Removing duplicate SNP based on allele

[R Stephanie L]

Hello,

I am trying to produce a .raw file with the following command. However, I get an error as there is a duplicate SNP with different alleles (C-G and C-T). The alleles that I require based on the GWAS I want to use are G-C.

How do I keep the SNP with G-C allleles only?

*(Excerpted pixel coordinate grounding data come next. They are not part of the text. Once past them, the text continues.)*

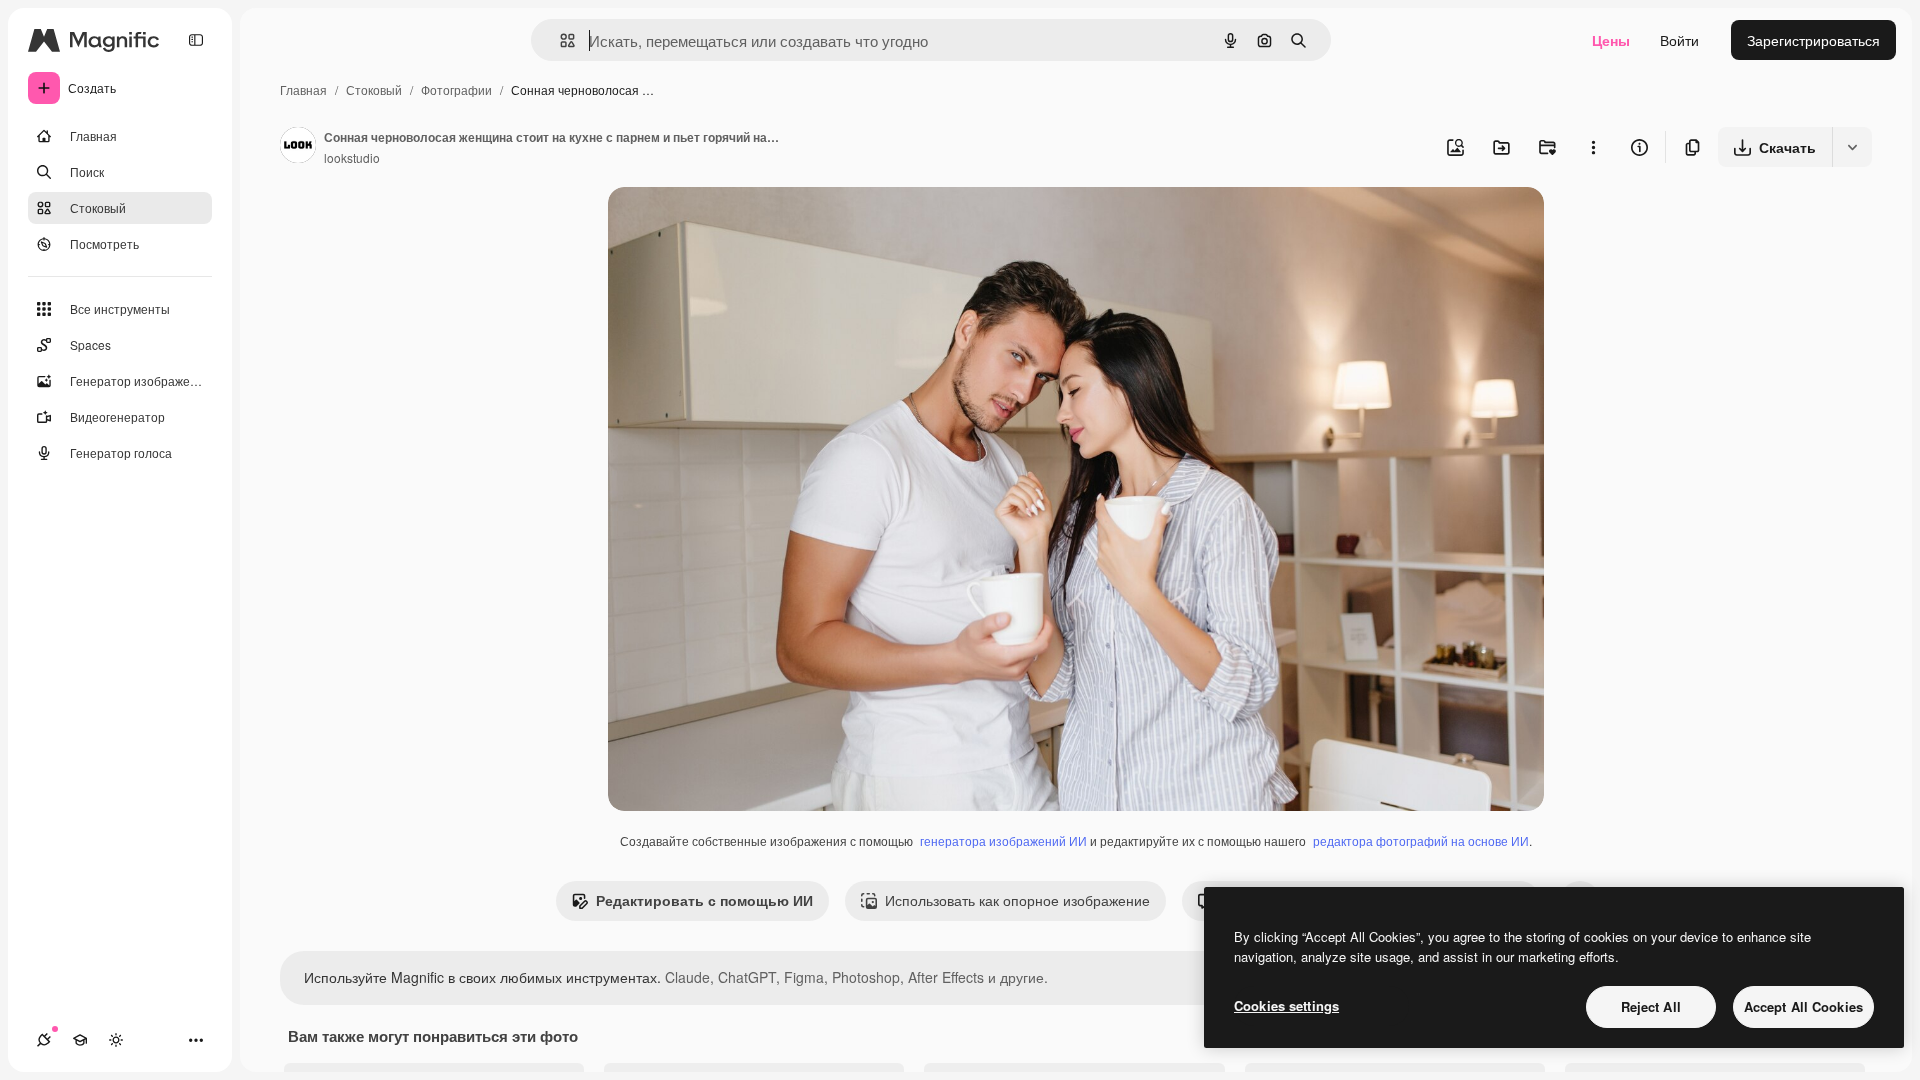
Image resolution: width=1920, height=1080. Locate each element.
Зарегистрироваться (1813, 40)
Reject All (1651, 1006)
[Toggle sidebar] (196, 40)
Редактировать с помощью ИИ (704, 900)
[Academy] (80, 1040)
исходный (742, 225)
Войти (1679, 40)
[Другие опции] (1593, 147)
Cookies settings (1286, 1005)
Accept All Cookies (1803, 1006)
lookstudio (352, 157)
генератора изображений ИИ (1003, 840)
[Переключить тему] (116, 1040)
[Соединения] (44, 1040)
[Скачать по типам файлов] (1852, 147)
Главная (303, 89)
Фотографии (456, 89)
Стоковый (374, 89)
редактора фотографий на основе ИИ (1421, 840)
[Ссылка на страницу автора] (298, 147)
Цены (1611, 40)
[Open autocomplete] (559, 40)
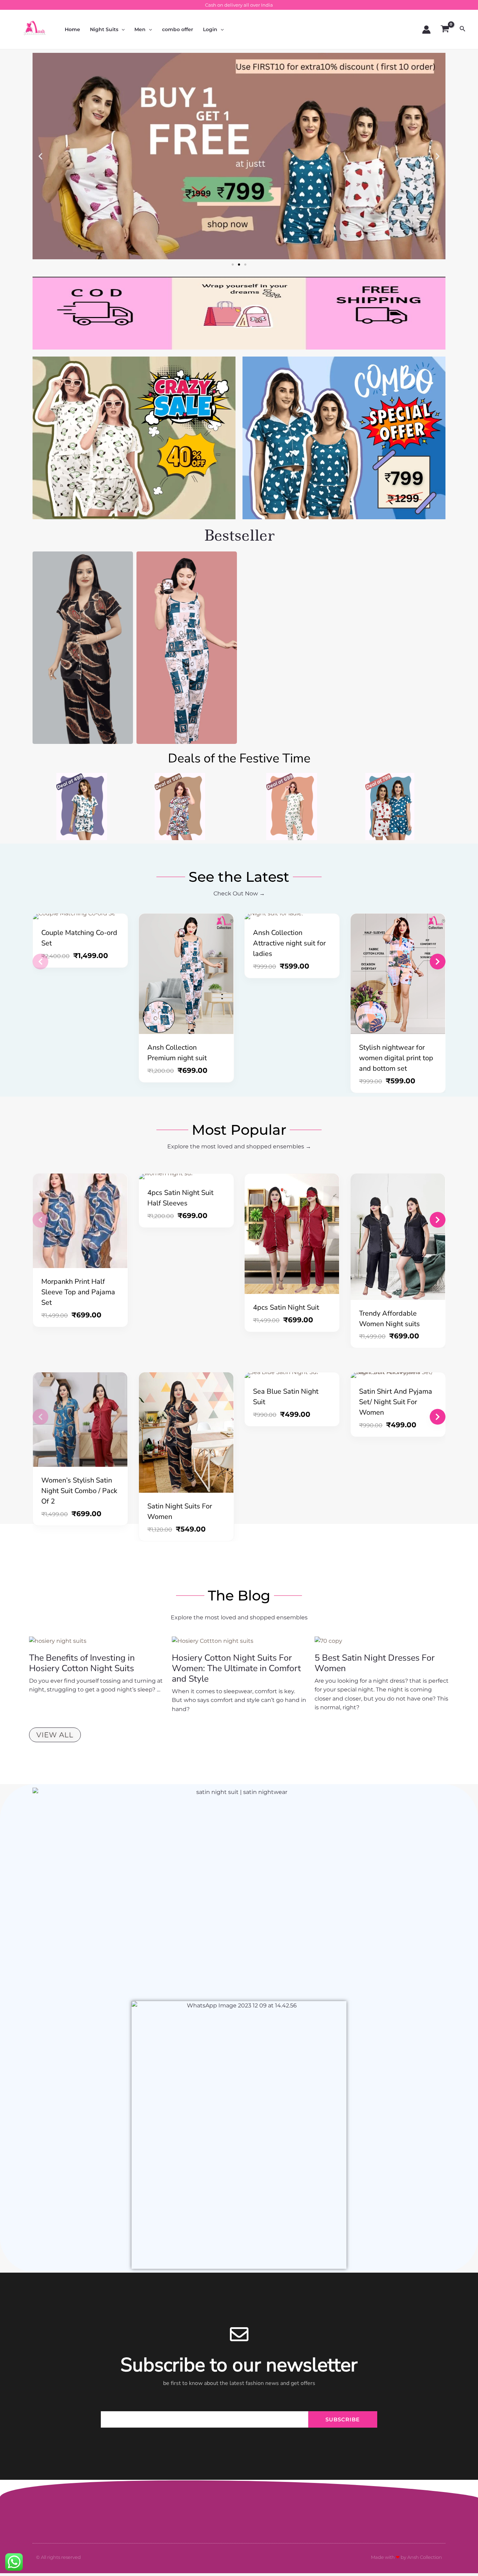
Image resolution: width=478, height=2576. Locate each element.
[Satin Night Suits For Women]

plink --bfile ukbb_edn_snps --remove ${HOME}/Data/UKBIOBANK/Exclusion_participants/data_removed_dec2020.txt --reference-allele "{HOME}/Data/Discovery_samples/Edn/ukb_education_reference_list.txt" --recode A include-alt --make-bed --out ${HOME}/Data/UK_Biobank/GeneticData/ukb_edn

Error: Duplicate ID 'rs7040995'.

TIA

[Christopher Chang]

You need to assign the SNPs different IDs, with e.g. plink 2.0's --set-all-var-ids flag.

[dodomba]

when we --set-all-var-ids with allele names , there's a problem because after merging theres many snps need to be flipped 

but now its snp name has changed what do you suggest to do ?

[Christopher Chang]

This question doesn't make any sense.

Please include a full .log file(s) illustrating exactly what you're talking about in all future posts.

[dodomba]

yeah , I fixed that issue , but I have last question , which is more general.
I wanted to merge two datasets but the first has SNPs ids that are not in rs ..i also downloaded its conversion file to rs ids.
but i don't know whether to update id names or to just rename all snp ids to chr and position , which would give me more overlapping between datasets when merging?
there's also the question whether to rename snp ids by chr and position  or chr/position and unique Allele like this 1:513251 vs 1:5235823,A,C

tell me your opinion on this and specially when do we choose to rename snp id by unique allele or just chr/pos ? in regards to overlapping and later issues like positions with same id etc...

[Christopher Chang]

plink is a tool.  You are responsible for knowing what you want to do with the tool.  You should not be using plink if you cannot reason out the answers to these questions yourself.